Jobs indicated that reading e-books would be a joy to do on the iPad. The iBooks for iPad application includes Apple's new iBookstore. This could be the alleged Kindle killer, boasting books from major and independent publishers.
Most of the 140,000 iPhone applications in Apple's App Store will run on the iPad and users will be able to download most of their iPhone applications to the iPad when they purchase it. Apple's App Store comes on every iPad and Apple released an iPad SDK (software development kit) Jan. 27.
While analysts have believed the iPad would cost $600 to $1,000, Apple said the 16GB Wi-Fi-only model starts at $499. Users can pay $599 for the 32GB Wi-Fi only model or $699 for a 64GB Wi-Fi model. These will ship in March from the Apple Store and retailers.
Consumers who opt to buy an iPad with Wi-Fi and 3G, handling up to 7.2M bps on HSDPA (High-Speed Downlink Packet Access) networks, will pay $629 for a 16GB model, $729 for 32GB and $829 for 64GB. These will be available in April with prepaid data plans from AT&T.

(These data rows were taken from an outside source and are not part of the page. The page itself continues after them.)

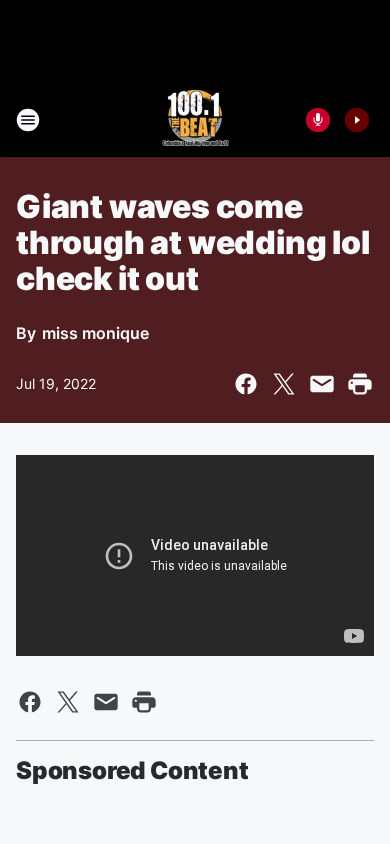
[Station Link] (195, 120)
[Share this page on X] (284, 384)
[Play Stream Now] (357, 120)
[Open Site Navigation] (28, 120)
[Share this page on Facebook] (246, 384)
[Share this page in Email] (322, 384)
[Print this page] (360, 384)
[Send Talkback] (318, 120)
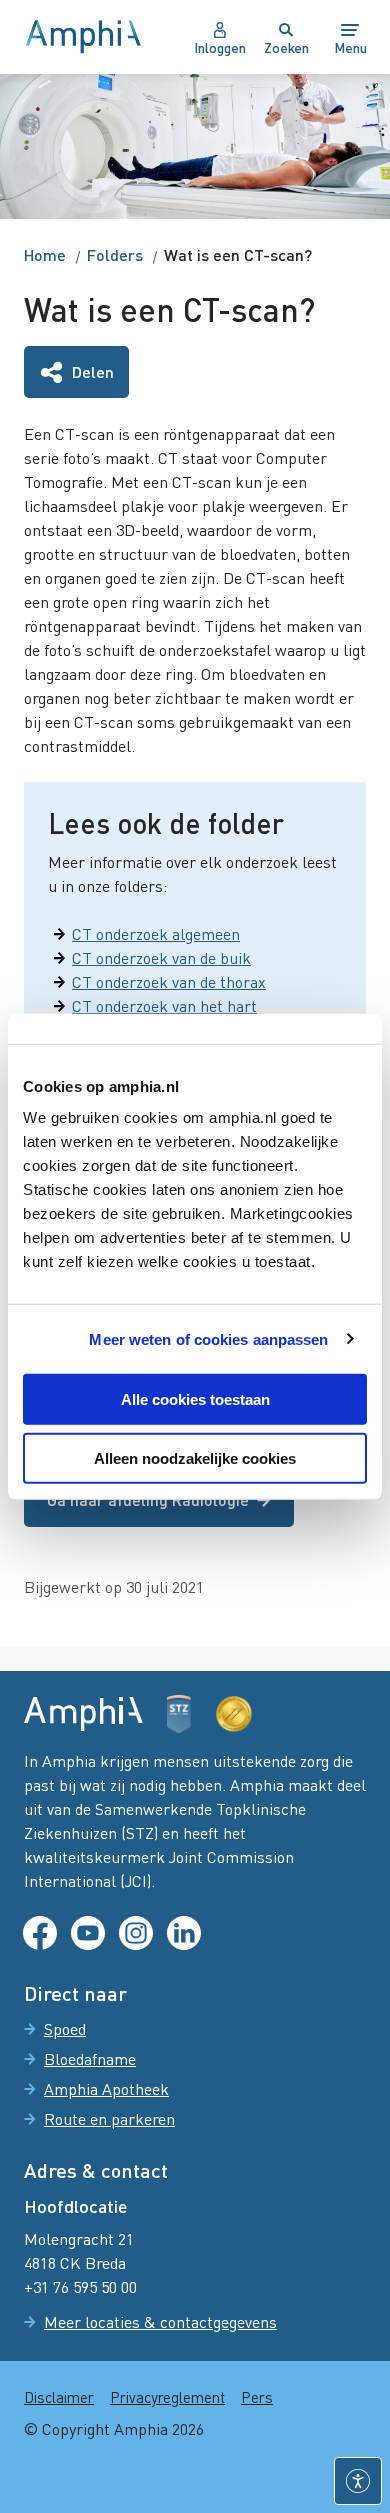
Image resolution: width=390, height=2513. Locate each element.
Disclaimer (59, 2397)
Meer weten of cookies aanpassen (208, 1338)
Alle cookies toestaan (195, 1399)
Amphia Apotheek (106, 2089)
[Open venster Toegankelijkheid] (358, 2481)
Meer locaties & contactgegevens (160, 2322)
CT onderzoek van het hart (164, 1006)
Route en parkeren (109, 2119)
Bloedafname (90, 2059)
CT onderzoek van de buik (161, 958)
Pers (257, 2397)
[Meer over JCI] (234, 1714)
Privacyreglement (167, 2397)
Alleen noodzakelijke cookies (195, 1458)
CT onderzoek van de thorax (169, 982)
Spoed (65, 2029)
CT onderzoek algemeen (156, 934)
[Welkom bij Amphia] (83, 37)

The iPad is already drawing rave reviews from those who have a stake in the iPhone application ecosystem.
Quinton Alsbury, president and co-founder of Mellmo, maker of the Roambi iPhone application publishing tool for business, told eWEEK in an e-mail:
""It's half phone, half laptop and all game changer-and I'm not just talking about changing the way we read books and watch movies on the go.""
Alsbury said he believes the device will alter how mobile workers do business. He noted that Roambi was designed to be interactive on a touch-screen device, taking advantage of Apple's graphics utilities. He said his team will optimize Roambi to take advantage of the greater screen real estate the iPad has to offer.